Ho ritenuto opportuno fissare in un paio di pagine impressioni e riflessioni “a caldo”, ispiratemi dal “prezioso” libretto del professore Tommaso Romano. Anch’io, come il professore, non seguirò schemi preconfezionati, ma esprimerò il mio pensiero in tutta schiettezza e libertà.

Il professore ha dato valore alla “polvere”, ritenuta da Hegel inutile, senza alcuna importanza, perché non inquadrabile in uno schema razionale. È giusto dare valore alla “polvere”.

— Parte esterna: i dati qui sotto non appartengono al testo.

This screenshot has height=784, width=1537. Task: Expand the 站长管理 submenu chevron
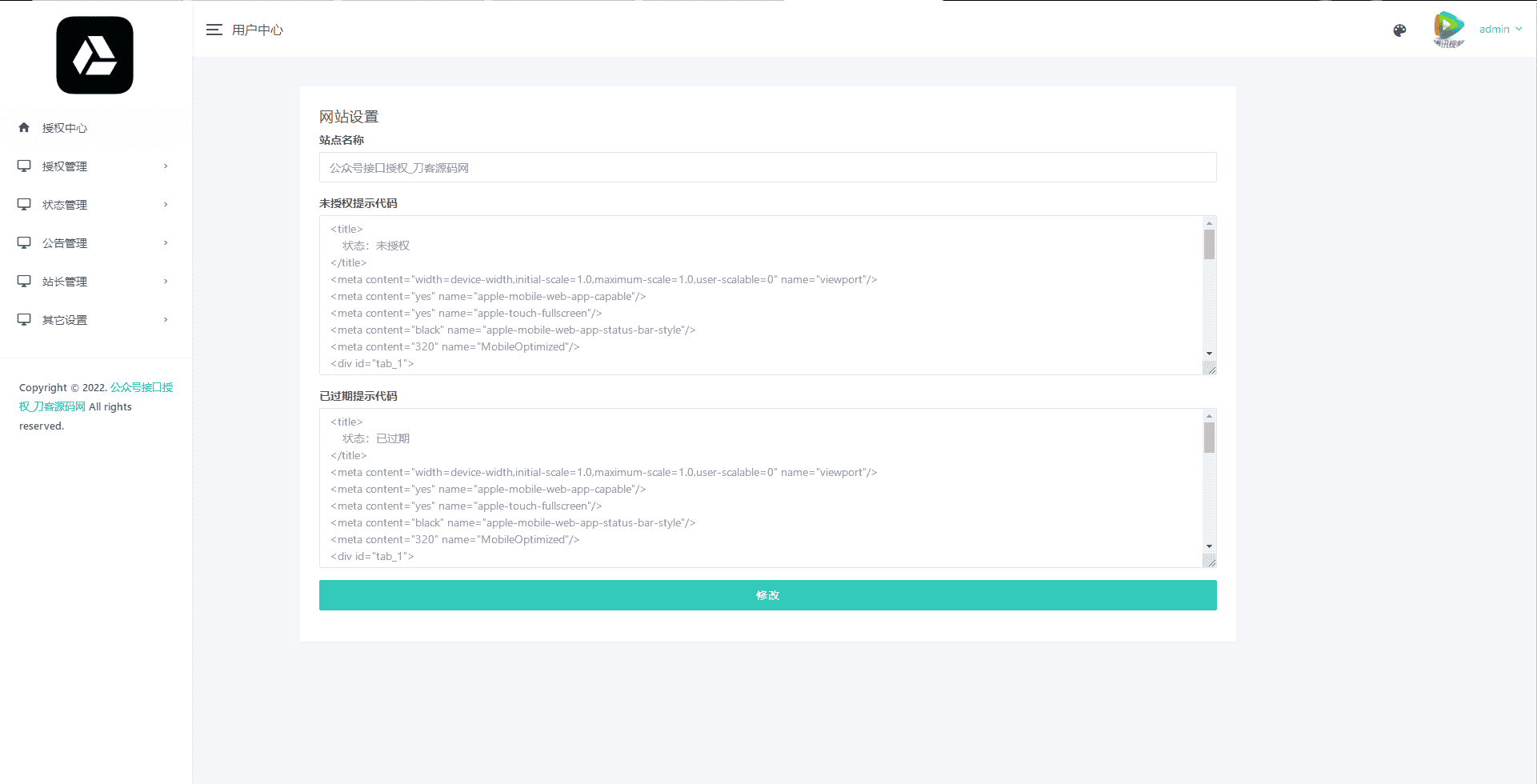[166, 281]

Il contenuto del libretto sfugge a qualsiasi catalogazione. Il professore ha voluto chiarire soprattutto a sé stesso il senso della sua produzione letteraria e della sua vita. Ha voluto fare il punto del suo esistere nel mondo, fino ad ora. L’ Autore non ama che gli si “appiccichino” etichette di nessun genere. Avido di cultura, lo esalta tutto ciò che lo arricchisce interiormente. Interessato alle varie correnti di pensiero, anche ritenute tra loro inconciliabili, riesce a farne una “polifonica” e armoniosa sintesi.

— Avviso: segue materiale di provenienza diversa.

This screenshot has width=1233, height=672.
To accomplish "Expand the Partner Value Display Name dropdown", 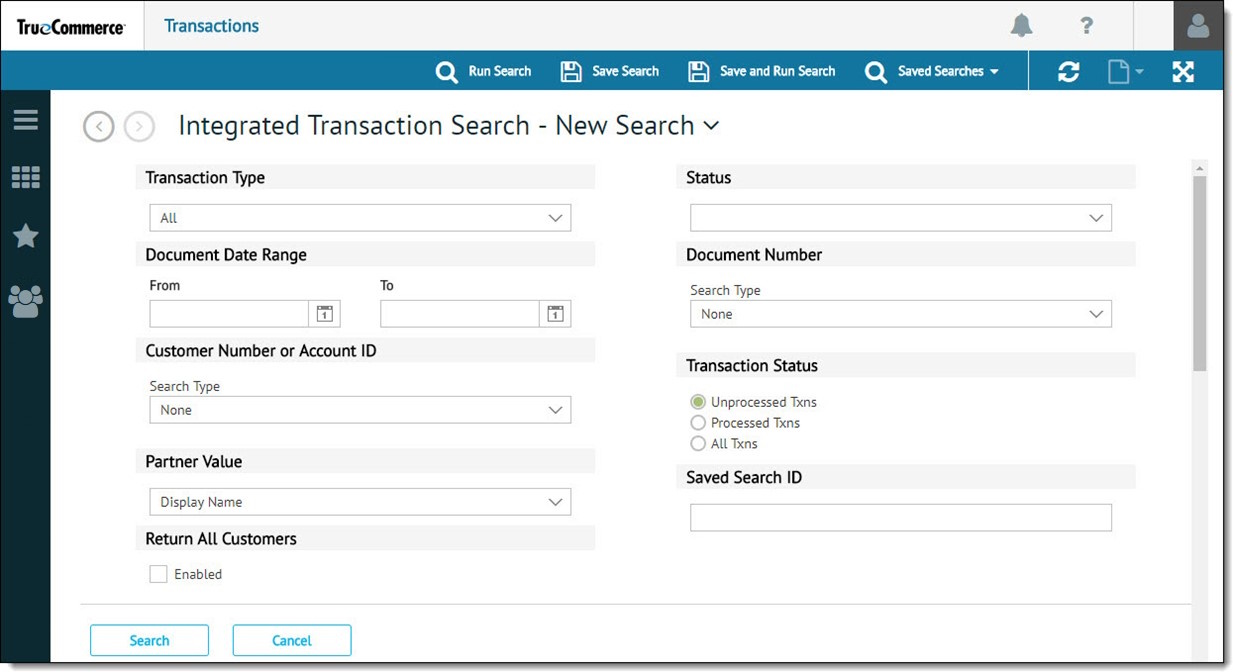I will point(360,502).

Il professore è un cultore della libertà di pensiero. Ha bisogno della libertà, come l’aria che respira. Libertà è per lui, essere autentici, non ipocriti, senza infingimenti e conformismi. Aborrisce l’intolleranza e la boria di chi si ritiene portatore di verità assolute. Sebbene il professore affermi ripetutamente nel suo libretto, di non volere essere considerato un saggio, un esempio da imitare, suo malgrado, pur non pretendendo di esserlo, lo è. Come infatti non si può considerare un saggio chi esalta la libertà, la tolleranza, la Bellezza, l’Arte, la Poesia, l’Amicizia, l’Amore? E non è forse un saggio chi si sente attratto dal Mistero e dall’Assoluto?

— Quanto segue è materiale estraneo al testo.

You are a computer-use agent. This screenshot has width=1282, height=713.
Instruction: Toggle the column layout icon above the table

Il professore Romano aspira “con flebile fede alle affinità elettive” di goethiana memoria e affida il suo messaggio, a suo avviso, incomprensibile ai più, “ai più sensibili e scelti, quelle rare e sopravvissute élites intelligenti e colte.” Gli ideali e le aspirazioni che l’Autore ha non devono essere però, a mio avviso, confinati in paludate stanze, ma diffusi il più possibile, in un linguaggio piano e fluente e non certamente aulico e con un periodare di stampo quasi ciceroniano.

Ben venga, quindi, in questo libretto, l’uso più ampio di un linguaggio più semplice, senza essere semplicistico e banale, più leggero, a volte quasi colloquiale, senza scadere nella superficialità, a danno della profondità.

Ognuno usa il suo stile. Personalmente lo stile del professore Romano a me risulta piacevole, ma esso dovrebbe essere finalizzato, secondo me, alla comunicazione del proprio pensiero a un numero sempre più vasto di persone, di media cultura e intelligenza.